In this study, 12 phytases with the same signal peptide predicted by SignalP 6.0 and Phobius were aligned using MUSCLE to analyze the conserved catalytic motifs. These mature phytases of insect-associated bacteria were found to contain the consensus sequences: “RHGVRP/AQ/P” at the N-terminal and “HD” at the C-terminal (Fig. 4). Similar consensus sequences were also observed in the full-length phytases (Supplementary Fig. 2, available as supplementary data at Bioinformatics Advances online). Eight mature phytases and 23 full-length phytases exhibited a P→Q substitution in the catalytic motif. This substitution in the highly conserved RHGxRxP of a HAP is likely functionally significant. In RHGxRxP motif, P typically plays a structural role, helping to properly position adjacent residues for catalysis. It contributes rigidity and restricts backbone flexibility, which is crucial for maintaining the shape of the active site. In contrast, Q is chemically very different: it is polar and capable of hydrogen bonding, whereas P is nonpolar and rigid. Thus, replacing P with Q would introduce a flexible, polar, and bulkier side chain, potentially disrupt the geometry and rigidity of the motif, and misaligning the catalytic histidine (H) or other residues critical for phosphate binding and hydrolysis. This change may affect local folding, substrate binding, or transition-state stabilization in the active site (Alberts et al. 2002).

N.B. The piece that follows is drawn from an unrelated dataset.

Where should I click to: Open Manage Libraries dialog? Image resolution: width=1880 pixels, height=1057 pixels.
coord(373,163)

Multiple sequence alignment of the matured phytase chains of insect-associated bacteria. The blue color highlights the RHGxRxQ/P motif, while the violet color represents the HD motif. The MSA was performed using MUSCLE, and visualized and annotated using JALVIEW (Waterhouse et al. 2009).
Substrate affinity and specificity were investigated through molecular docking, where high-resolution crystal structures are preferred; however, when unavailable, homology models are used, their reliability depends on the sequence identity between the target and template (Bugnon et al. 2024). Additionally, docking mature proteins—which represent the biologically active form—is generally more accurate than using full-length proteins, as the latter may contain nonfunctional regions that introduce structural noise and reduce docking precision (Owji et al. 2018) Based on the results in Table 3, the mature models of AEQ29498.1, UOB87035.1, MBS0894709.1 and MBI0020902.1, which exhibited over 30% sequence similarity with the template, were docked with phytic acid and para-nitrophenyl phosphate, as shown in Table 4 and detailed in Fig. 5.

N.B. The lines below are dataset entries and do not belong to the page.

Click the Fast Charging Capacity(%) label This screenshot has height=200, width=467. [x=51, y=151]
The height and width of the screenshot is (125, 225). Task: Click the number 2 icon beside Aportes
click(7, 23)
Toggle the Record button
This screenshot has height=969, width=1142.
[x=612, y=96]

Molecular docking of substrates with insect-gut associated bacterial phytases. The molecular docking of phytic acid and para-nitrophenyl phosphate with AEQ29498.1 (A and B), with UOB87035.1 (C and D), with MBS0894709.1 (E and F) and MBI0020902.1 (G and H), respectively. The model was visualized and edited using UCSF Chimera.
The attractive cavity (AC) scores, which indicate the binding affinity between phytic acid and the phytase enzymes, were found to be −778.53, −779.94, −782.17, and −782.58 arbitrary units for AEQ29498.1, UOB87035.1, MBS0894709.1, and MBI0020902.1, respectively. These negative values reflect strong interactions between phytic acid and each phytase. Additionally, the binding of phytic acid to these phytases resulted in higher SwissParam-derived docking scores (SP-DG) compared to the binding of para-nitrophenyl phosphate, suggesting stronger and more favorable interactions with phytic acid (Table 4). In Swiss dock, AC and SP-DG represent free energy values. The AC score accounts for all energy contributions and is the preferred score for ranking poses of the same ligand with the same target. In contrast, the SP-DG score provides an approximate binding free energy of a ligand to a target. It is useful for comparing different target–ligand combinations but is a fast approximation and should not be used to rank poses of a single ligand with one target (Röhrig et al. 2023, Bugnon et al. 2024).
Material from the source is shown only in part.